Copy the climate book review from "With the world" up to and including "consequences for us.", swapping "contentious" for "divisive".

··· Given passage ···

Book Review & Summary: How to avoid a climate disaster.

Why read a book about climate change?

With the world split between believers and deniers, climate change can be contentious. In his book, How To Avoid A Climate Disaster, Bill Gates doesn’t even pretend to persuade the deniers. Bill Gates’ book is for people who believe that climate change is real and that it holds dire consequences for us.

Climate change is beyond the horizon of regular people. To us, climate change is something to be solved by Governments and world leaders who meet at global summits, make declarations and sign accords. We are vaguely aware that adopting EVs, using renewable energy, reducing deforestation, reducing usage of plastics, adopting the 3 Rs (Reduce, Recycle and Reuse) could help address the challenge of climate change. But frankly, most of us, don’t know much beyond this.

Bill Gates’s book is an invaluable primer on climate change for everybody.

In the opening sentence, Bill asks us to remember two numbers; 51 billion and zero. 51 billion tons is the amount of greenhouse gases the world adds each year and zero is where we need to get this to.

Most articles on climate change involve big numbers; for instance; megawatts or gigawatts of power generated by a renewable source. Bill helps put these numbers in context, from how much power the world consumes right down to how much an average American home does. He uses the analogy of water flowing out of your kitchen faucet to explain the concept of “watt”.

··· Recorded data ···

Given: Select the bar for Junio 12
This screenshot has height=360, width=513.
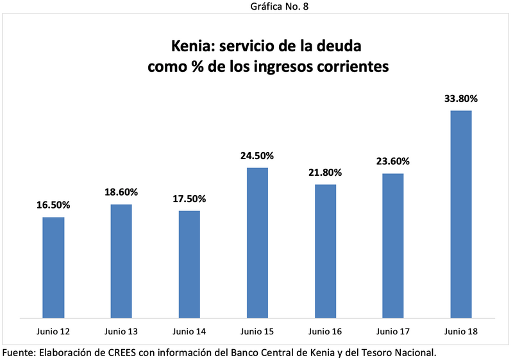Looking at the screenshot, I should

···

[Written answer]:
With the world split between believers and deniers, climate change can be divisive. In his book, How To Avoid A Climate Disaster, Bill Gates doesn’t even pretend to persuade the deniers. Bill Gates’ book is for people who believe that climate change is real and that it holds dire consequences for us.